• PROBLEM STATEMENT:
An unchanged copy of every record below, without pictures, is the goal.

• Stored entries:
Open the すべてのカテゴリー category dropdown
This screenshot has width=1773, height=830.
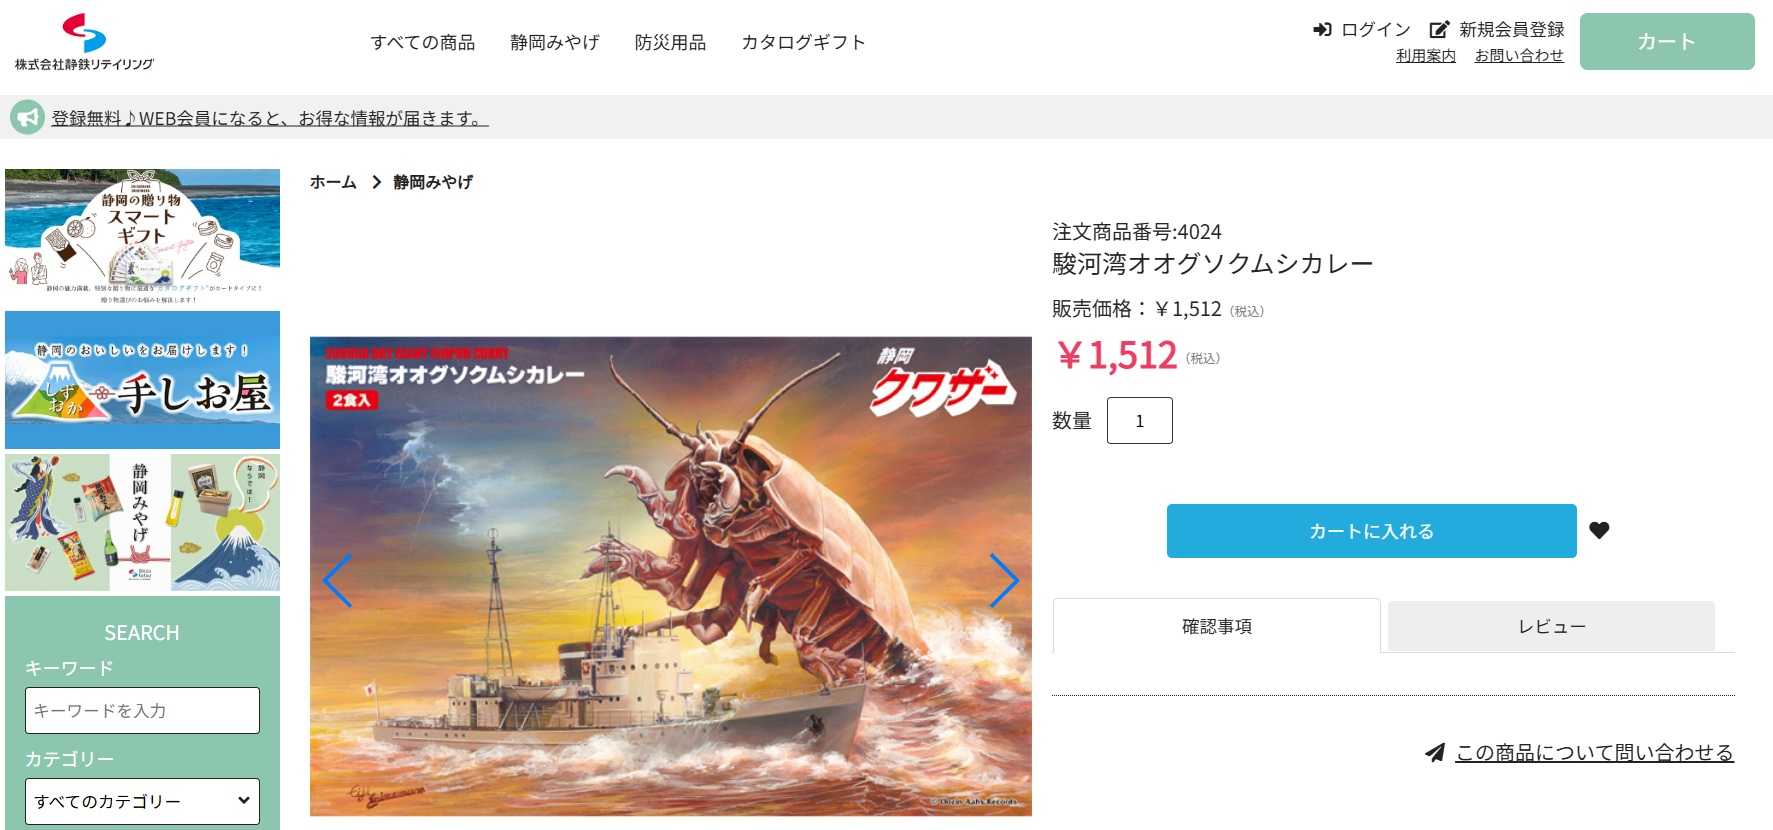142,801
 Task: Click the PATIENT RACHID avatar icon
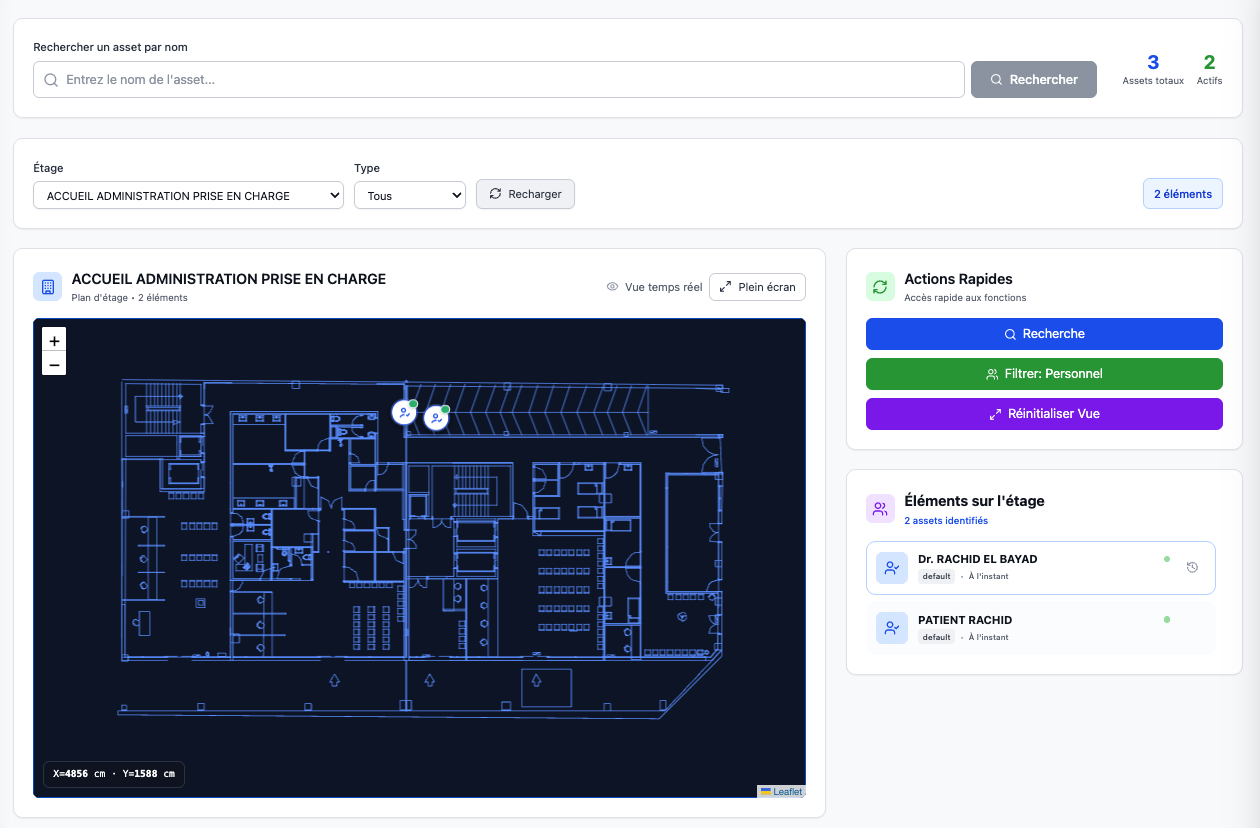(891, 628)
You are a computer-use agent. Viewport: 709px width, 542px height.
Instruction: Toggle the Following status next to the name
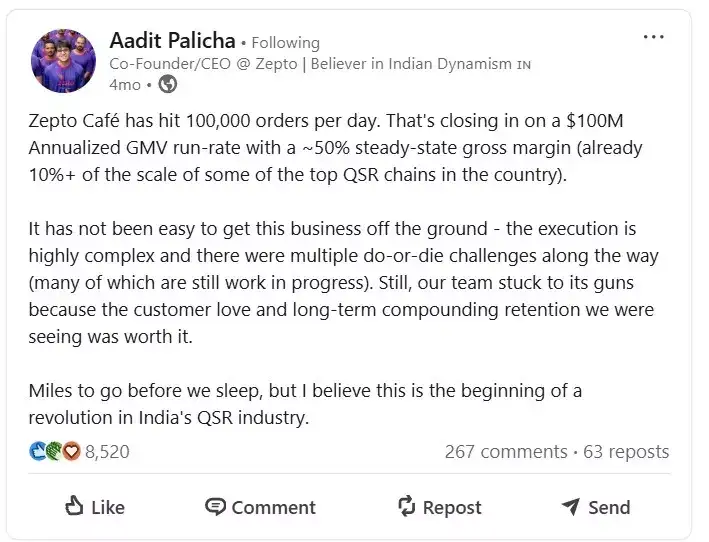285,43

• RESULT:
Open the すべてのカテゴリー category dropdown
This screenshot has width=1773, height=830.
142,801
 Task: Click the PATIENT RACHID avatar icon
(891, 628)
You are a computer-use agent. Viewport: 709px width, 542px height.
Instruction: Toggle the Following status next to the name
285,43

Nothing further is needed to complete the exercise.